Saved entries
◇ ◇ ◇ ◇ ◇ ◇ ◇
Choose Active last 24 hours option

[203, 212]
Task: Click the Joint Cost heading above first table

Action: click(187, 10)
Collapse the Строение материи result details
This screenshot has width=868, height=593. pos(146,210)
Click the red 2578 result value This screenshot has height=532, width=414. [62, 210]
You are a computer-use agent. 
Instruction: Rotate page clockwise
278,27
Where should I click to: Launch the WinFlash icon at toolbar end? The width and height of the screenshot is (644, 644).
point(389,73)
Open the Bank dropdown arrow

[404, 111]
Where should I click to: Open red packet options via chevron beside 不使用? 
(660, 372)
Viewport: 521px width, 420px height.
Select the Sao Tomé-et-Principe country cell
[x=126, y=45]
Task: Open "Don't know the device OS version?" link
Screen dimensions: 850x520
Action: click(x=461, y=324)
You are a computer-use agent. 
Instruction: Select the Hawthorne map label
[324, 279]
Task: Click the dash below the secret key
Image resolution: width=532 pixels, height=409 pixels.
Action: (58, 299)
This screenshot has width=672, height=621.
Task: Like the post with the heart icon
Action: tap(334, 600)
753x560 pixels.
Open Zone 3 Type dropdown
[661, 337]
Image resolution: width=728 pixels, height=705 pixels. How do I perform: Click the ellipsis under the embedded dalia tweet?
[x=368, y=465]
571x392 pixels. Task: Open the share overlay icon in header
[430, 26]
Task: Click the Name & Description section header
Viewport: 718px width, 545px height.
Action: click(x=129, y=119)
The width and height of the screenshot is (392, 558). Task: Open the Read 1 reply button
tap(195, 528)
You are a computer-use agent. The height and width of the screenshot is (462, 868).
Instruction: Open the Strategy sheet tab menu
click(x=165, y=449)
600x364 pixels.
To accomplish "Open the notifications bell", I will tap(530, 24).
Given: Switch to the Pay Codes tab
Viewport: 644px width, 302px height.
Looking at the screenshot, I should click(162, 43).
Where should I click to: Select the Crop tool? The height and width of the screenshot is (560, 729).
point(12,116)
◇ ◇ ◇ ◇ ◇ ◇ ◇
▸ **Work order**
Once the line with "Where should I click to: Select" is located in the data above, repeat it and every later line through the end, exactly.

▸ **Exercise answer**
Where should I click to: Select the Crop tool? The height and width of the screenshot is (560, 729).
point(12,116)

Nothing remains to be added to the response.